The Ship by Antonia Honeywell

Published April 25, 2017 by Orbit

Genres Dystopian, YA

Pages 336

Amazon / Book Depository / Goodreads

London burned for three weeks. And then it got worse…

Lalla has grown up sheltered from the chaos amid the ruins of civilization. But things are getting more dangerous outside. People are killing each other for husks of bread, and the police are detaining anyone without an identification card. On her sixteenth birthday, Lalla’s father decides it’s time to use their escape route–a ship he’s built that is only big enough to save five hundred people. But the utopia her father has created isn’t everything it appears. There’s more food than anyone can eat, but nothing grows; more clothes than anyone can wear, but no way to mend them; and no-one can tell her where they are going.

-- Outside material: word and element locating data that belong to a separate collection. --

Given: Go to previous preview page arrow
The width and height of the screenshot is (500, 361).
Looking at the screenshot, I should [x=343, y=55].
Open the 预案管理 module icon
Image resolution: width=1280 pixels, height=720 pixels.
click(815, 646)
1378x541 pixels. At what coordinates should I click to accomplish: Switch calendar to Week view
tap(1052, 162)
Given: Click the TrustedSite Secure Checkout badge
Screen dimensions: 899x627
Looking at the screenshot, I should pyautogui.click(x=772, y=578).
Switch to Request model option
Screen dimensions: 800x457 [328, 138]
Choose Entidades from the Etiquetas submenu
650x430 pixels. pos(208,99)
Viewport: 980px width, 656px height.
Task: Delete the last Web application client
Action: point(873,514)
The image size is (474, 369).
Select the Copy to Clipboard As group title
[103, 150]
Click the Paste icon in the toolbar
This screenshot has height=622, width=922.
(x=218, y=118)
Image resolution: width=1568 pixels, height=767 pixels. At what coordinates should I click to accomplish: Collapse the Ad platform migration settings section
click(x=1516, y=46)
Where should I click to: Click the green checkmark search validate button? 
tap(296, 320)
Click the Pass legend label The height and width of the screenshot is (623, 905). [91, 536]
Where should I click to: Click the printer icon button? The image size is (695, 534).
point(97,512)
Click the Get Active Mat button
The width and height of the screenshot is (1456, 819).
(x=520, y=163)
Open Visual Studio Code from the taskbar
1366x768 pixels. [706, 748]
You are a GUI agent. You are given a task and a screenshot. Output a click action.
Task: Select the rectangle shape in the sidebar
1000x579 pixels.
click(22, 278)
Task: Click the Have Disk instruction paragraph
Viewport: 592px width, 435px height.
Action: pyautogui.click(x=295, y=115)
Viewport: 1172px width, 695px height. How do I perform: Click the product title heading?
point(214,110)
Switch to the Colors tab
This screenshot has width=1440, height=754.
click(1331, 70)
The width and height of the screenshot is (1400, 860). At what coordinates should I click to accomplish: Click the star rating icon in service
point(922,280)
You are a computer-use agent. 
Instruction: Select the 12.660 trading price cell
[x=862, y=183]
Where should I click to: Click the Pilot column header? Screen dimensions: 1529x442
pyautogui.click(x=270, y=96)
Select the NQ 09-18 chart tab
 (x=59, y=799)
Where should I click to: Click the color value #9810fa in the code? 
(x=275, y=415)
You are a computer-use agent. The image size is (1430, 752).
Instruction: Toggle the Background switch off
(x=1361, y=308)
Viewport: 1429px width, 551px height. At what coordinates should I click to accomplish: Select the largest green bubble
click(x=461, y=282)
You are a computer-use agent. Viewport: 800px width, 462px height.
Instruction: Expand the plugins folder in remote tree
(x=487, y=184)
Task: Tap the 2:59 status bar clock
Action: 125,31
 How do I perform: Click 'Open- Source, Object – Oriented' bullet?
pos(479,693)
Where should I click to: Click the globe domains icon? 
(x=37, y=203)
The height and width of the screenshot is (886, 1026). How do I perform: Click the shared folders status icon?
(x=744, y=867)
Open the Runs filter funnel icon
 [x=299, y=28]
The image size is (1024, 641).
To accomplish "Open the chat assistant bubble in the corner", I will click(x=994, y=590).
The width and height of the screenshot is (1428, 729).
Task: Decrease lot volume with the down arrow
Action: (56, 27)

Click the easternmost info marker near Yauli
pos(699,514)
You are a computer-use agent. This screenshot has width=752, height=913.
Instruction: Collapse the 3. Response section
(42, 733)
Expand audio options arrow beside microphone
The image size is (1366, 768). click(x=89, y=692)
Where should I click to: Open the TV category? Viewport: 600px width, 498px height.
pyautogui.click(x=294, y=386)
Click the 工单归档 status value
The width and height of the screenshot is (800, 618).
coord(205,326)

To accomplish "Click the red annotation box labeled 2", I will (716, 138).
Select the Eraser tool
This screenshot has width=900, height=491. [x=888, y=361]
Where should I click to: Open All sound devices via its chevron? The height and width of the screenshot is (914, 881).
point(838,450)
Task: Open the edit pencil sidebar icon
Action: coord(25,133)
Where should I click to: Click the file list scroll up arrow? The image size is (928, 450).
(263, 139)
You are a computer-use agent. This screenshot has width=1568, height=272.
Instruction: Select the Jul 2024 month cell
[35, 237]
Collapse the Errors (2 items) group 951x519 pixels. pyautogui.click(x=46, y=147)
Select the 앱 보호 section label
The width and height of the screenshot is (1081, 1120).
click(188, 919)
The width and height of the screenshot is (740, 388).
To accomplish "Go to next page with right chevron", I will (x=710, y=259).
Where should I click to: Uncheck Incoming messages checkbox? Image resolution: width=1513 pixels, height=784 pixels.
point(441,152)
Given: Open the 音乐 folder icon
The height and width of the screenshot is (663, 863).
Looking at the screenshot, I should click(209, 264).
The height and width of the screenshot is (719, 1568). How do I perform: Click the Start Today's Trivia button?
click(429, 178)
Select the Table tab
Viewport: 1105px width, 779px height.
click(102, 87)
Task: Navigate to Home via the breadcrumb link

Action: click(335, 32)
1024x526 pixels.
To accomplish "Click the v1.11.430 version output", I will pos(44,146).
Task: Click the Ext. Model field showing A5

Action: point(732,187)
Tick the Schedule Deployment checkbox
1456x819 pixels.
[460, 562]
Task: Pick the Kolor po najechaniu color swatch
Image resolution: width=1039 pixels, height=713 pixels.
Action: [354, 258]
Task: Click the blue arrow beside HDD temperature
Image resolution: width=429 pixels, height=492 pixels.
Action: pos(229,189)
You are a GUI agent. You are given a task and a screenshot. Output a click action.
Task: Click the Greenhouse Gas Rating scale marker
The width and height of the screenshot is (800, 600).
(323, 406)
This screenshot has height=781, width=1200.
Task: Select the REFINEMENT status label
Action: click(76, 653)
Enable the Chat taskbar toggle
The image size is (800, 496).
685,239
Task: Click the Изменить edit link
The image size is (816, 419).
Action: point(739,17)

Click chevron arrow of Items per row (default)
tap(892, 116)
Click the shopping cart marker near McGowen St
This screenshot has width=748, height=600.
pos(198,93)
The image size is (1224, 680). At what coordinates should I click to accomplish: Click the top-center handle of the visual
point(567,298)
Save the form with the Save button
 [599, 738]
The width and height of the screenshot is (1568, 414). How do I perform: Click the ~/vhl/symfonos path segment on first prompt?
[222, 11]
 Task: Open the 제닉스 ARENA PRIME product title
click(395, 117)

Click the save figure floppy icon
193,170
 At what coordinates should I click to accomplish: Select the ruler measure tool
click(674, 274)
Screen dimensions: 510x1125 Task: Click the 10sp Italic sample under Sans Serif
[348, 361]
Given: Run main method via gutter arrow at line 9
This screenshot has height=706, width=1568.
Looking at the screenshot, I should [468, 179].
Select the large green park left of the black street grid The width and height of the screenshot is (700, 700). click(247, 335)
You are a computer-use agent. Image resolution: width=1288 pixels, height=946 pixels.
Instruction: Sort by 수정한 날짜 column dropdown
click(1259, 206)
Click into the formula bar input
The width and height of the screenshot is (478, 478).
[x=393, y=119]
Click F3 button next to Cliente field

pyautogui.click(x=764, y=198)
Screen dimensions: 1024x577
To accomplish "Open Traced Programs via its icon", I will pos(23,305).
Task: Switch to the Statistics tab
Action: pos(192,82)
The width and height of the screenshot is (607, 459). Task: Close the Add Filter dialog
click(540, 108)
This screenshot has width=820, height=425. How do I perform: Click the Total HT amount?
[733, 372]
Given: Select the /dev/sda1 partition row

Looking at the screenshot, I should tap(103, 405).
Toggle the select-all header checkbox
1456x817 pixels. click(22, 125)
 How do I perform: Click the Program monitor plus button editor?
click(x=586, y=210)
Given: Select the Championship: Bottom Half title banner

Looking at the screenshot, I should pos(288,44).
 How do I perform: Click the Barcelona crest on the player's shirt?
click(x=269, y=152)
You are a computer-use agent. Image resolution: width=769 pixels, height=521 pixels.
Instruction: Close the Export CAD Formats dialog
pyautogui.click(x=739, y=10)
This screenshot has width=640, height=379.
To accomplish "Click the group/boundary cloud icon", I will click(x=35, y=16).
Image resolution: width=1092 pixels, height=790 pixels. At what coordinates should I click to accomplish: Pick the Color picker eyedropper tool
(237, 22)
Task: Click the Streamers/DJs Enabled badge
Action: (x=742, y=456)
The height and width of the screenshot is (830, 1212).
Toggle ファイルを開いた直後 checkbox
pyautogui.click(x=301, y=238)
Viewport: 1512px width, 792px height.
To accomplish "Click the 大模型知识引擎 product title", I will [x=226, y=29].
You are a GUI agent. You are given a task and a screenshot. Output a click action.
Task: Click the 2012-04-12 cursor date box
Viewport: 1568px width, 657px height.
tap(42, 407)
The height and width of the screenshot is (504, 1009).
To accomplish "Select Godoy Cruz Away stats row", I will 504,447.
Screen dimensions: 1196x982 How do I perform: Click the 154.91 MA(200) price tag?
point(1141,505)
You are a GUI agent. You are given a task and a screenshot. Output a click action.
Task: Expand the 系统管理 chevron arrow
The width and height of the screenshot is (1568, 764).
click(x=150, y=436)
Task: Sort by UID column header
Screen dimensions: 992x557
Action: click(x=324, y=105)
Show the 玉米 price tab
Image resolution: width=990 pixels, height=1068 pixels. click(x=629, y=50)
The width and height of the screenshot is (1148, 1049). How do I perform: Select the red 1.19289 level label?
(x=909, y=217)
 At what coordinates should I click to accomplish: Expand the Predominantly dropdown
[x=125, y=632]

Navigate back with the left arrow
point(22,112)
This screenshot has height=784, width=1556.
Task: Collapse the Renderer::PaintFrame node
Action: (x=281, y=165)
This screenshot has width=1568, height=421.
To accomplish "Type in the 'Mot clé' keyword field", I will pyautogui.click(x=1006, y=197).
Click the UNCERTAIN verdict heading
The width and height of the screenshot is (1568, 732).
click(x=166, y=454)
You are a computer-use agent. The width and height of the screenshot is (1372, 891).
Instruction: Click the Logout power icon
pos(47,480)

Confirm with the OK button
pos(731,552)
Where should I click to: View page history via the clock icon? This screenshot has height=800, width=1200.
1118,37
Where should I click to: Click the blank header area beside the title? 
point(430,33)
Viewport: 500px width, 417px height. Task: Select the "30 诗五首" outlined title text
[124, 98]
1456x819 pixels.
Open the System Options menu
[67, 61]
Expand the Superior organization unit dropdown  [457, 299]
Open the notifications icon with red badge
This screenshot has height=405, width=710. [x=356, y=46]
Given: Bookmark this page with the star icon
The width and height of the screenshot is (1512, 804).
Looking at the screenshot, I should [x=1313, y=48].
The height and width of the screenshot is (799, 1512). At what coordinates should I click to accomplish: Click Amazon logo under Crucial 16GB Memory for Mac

I love the dystopian genre and the description of this book really caught my attention, but I have to say it fell a bit flat for me. The first few chapters Lalla spends explaining about how the world came to be in the chaos that it is currently in, while also explaining her family and childhood. By the time she is 16, there is really no place left to go as the entire world has basically been destroyed. Lalla’s father has a ship that he has stocked to save his family and 500 other people. There are some things that happen that effect Lalla deeply right at they board the ship and she spends some time trying to move past these events. Her father seems to take on almost a role like a cult leader on the ship, trying to become something to everyone; their father, child, son and future. Lalla also meets a young man aboard the ship and although Lalla is interested in him, she seems to feel isolated and lovely. As she further learns what has happened in the world, since her parents sheltered her quite a bit growing up, she begins to lose hope that there will be any sort of future for her.

The first few chapters are really the only dystopian part of the book, with the rest happening aboard the ship. I didn’t particularly like Lalla as a character and found her to be a bit annoying at times. I also didn’t really like the decisions she made and the way the book ended seemed a bit ridiculous to me. I like to write spoiler free reviews, as I frequently read reviews before I decide to read a book. The book ends in a cliffhanger, I assume setting up for a sequel. It just didn’t really go the way I expected it to and if it had, I think I would have enjoyed it a great deal more. Thank you to the publisher for sending me an advanced reading copy of this book.